Open ChevronTango opened 1 year ago

ChevronTango commented 1 year ago

Whilst experimenting with kube-fledged we added and destroyed a number of nodes in our test cluster, and a handful of pods got stuck. Kube-fledged logged an error reporting that a job had multiple pods in it, and then never reran again. Whether this is a fluke of our setup or not I couldn't say.

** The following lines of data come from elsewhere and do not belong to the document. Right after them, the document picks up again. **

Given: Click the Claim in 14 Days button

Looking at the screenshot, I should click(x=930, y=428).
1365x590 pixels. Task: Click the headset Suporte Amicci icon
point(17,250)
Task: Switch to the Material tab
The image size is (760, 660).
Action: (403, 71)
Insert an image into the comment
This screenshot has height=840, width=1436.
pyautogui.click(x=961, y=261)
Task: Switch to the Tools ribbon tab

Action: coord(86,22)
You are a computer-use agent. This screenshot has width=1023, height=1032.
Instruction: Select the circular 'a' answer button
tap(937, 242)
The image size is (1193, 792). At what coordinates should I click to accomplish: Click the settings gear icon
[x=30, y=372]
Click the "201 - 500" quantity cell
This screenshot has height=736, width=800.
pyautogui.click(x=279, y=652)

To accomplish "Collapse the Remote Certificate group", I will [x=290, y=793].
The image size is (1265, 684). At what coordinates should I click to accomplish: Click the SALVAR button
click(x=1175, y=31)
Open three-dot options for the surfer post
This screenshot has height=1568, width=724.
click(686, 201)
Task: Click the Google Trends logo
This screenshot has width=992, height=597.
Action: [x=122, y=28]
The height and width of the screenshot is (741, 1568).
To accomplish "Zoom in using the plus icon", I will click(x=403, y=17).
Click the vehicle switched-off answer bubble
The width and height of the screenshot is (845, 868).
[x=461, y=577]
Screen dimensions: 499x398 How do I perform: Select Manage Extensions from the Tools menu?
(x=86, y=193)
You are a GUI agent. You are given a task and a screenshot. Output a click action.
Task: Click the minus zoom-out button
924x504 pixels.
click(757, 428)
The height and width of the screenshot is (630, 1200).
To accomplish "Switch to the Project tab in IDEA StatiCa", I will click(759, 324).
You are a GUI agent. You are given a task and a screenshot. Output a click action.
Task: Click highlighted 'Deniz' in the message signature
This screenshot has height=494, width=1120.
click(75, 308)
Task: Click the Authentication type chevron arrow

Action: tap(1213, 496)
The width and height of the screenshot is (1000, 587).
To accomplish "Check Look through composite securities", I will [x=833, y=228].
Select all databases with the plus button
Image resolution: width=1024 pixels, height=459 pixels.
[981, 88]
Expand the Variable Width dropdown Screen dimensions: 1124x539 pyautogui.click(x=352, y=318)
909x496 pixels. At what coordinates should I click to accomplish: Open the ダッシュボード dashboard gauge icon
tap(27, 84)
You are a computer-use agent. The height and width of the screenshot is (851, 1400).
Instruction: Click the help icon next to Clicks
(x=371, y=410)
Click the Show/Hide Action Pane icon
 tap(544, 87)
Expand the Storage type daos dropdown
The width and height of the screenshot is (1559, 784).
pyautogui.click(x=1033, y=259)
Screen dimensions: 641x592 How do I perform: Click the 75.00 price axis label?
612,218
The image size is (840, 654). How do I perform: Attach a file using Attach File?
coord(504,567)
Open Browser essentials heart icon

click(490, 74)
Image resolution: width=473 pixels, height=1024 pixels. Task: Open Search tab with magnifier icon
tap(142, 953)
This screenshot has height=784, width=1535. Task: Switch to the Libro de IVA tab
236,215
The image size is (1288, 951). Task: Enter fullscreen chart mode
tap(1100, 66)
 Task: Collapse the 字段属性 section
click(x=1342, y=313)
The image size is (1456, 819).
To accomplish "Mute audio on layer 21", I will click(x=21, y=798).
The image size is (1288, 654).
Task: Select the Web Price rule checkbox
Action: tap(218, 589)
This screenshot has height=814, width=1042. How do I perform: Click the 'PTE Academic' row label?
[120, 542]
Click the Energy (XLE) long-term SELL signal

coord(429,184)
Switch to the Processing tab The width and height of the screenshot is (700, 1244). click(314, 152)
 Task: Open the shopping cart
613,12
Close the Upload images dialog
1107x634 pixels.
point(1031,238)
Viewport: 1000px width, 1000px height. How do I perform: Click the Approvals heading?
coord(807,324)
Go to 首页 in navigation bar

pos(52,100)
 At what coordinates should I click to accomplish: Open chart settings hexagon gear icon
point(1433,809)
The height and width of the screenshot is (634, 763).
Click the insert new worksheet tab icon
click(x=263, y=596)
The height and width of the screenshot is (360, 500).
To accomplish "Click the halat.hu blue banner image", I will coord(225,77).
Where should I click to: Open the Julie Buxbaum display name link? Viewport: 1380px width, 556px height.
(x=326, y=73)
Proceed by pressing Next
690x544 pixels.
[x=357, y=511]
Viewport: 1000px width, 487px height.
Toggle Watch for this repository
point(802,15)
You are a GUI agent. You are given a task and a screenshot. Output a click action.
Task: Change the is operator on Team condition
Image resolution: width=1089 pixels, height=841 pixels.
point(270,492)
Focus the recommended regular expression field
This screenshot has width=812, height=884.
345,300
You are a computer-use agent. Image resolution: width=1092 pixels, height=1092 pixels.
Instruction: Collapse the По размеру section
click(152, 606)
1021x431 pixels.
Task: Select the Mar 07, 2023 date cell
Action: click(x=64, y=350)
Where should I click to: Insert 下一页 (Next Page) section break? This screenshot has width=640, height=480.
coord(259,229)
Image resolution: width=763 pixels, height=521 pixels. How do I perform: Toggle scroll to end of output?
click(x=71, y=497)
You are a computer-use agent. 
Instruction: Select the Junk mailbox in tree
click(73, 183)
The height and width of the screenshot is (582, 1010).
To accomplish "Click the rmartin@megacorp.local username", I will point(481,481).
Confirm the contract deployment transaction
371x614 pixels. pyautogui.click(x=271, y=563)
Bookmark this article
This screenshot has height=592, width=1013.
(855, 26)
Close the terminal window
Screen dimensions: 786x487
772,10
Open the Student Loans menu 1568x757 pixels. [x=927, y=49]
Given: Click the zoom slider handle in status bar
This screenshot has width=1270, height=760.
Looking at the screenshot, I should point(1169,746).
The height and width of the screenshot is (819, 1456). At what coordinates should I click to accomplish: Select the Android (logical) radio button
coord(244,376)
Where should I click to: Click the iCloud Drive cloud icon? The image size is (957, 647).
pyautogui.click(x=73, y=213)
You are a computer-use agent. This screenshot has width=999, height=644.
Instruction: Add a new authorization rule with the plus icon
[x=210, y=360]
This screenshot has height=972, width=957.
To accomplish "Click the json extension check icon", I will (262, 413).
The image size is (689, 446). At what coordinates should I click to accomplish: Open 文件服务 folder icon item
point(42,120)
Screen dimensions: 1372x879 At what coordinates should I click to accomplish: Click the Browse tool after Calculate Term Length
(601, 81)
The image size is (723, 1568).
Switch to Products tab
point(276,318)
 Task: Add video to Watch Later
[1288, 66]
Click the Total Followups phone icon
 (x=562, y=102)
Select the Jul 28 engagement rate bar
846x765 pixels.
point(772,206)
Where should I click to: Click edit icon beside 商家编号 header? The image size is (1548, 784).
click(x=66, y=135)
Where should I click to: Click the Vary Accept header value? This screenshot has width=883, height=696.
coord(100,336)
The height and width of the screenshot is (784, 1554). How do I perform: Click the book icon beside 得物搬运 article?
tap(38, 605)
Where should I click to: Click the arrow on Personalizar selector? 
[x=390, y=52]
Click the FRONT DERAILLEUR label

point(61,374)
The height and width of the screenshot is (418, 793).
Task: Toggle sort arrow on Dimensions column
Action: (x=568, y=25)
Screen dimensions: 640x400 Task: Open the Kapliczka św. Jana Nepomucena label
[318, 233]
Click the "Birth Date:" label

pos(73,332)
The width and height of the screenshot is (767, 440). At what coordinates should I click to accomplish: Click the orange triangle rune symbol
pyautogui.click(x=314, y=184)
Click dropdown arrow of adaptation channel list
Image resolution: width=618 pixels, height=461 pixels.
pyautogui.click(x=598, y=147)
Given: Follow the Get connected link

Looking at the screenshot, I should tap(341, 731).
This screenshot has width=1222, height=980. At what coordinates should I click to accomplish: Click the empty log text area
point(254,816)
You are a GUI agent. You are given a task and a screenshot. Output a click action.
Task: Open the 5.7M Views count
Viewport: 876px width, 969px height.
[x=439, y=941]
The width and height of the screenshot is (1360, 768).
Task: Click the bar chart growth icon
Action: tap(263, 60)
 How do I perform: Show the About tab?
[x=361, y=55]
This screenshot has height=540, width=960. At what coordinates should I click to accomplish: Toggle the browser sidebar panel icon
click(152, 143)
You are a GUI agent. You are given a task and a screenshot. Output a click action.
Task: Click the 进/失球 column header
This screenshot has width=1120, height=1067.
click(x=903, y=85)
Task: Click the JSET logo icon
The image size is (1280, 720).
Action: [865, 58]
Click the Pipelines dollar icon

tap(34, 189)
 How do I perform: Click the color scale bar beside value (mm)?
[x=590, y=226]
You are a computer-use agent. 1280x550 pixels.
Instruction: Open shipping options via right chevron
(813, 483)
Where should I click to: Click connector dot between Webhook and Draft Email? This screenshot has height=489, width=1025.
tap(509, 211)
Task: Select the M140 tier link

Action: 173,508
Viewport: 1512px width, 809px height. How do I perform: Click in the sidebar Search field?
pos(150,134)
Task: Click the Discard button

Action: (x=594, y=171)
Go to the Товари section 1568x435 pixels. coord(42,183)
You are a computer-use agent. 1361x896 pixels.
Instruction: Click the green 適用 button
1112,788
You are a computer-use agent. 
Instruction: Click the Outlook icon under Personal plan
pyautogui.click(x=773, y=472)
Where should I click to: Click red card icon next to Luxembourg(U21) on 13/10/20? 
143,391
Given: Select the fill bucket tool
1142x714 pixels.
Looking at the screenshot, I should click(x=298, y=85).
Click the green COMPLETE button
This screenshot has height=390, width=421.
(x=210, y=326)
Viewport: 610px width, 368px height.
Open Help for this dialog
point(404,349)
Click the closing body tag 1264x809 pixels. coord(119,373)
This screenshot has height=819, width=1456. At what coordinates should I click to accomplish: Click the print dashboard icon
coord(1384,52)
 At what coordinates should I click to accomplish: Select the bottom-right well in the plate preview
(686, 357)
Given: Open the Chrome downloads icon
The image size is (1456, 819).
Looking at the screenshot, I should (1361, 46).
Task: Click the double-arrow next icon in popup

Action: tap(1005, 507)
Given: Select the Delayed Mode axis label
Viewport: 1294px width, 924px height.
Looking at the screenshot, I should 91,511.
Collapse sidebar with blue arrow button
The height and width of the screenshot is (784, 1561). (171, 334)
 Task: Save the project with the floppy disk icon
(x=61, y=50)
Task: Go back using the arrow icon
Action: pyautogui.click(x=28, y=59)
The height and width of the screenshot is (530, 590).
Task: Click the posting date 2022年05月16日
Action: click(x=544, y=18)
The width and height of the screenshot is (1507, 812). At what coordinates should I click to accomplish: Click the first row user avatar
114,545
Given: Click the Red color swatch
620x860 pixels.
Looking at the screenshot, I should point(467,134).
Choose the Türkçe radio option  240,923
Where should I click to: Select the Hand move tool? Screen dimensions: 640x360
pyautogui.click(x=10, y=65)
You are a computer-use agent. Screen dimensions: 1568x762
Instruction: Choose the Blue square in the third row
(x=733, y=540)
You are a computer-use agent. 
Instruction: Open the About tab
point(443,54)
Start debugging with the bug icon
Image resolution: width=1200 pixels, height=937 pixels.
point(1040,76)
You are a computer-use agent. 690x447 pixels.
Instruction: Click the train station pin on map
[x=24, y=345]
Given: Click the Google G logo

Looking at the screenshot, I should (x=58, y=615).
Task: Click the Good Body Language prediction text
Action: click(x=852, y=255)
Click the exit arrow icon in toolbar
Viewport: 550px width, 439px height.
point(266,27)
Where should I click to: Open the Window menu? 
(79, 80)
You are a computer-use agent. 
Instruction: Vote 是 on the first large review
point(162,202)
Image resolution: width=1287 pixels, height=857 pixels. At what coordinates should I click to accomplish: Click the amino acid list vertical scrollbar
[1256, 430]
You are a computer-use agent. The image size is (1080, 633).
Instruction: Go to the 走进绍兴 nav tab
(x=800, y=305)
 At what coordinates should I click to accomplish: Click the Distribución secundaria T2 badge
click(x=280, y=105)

I1125 08:32:14.739894 1 image_manager.go:472] Job my-cache-tld8k created (pull:- my-registry.com/my-image:latest --> ip-10-1-7-224, runtime: containerd://1.5.8)
E1125 08:37:14.777438 1 image_manager.go:241] More than one pod matched job my-cache-tld8k
E1125 08:37:14.778075  1 image_manager.go:324] Error from updatePendingImageWorkResults(): more than one pod matched job my-cache-tld8k

those are the last logs the controller ever prints out.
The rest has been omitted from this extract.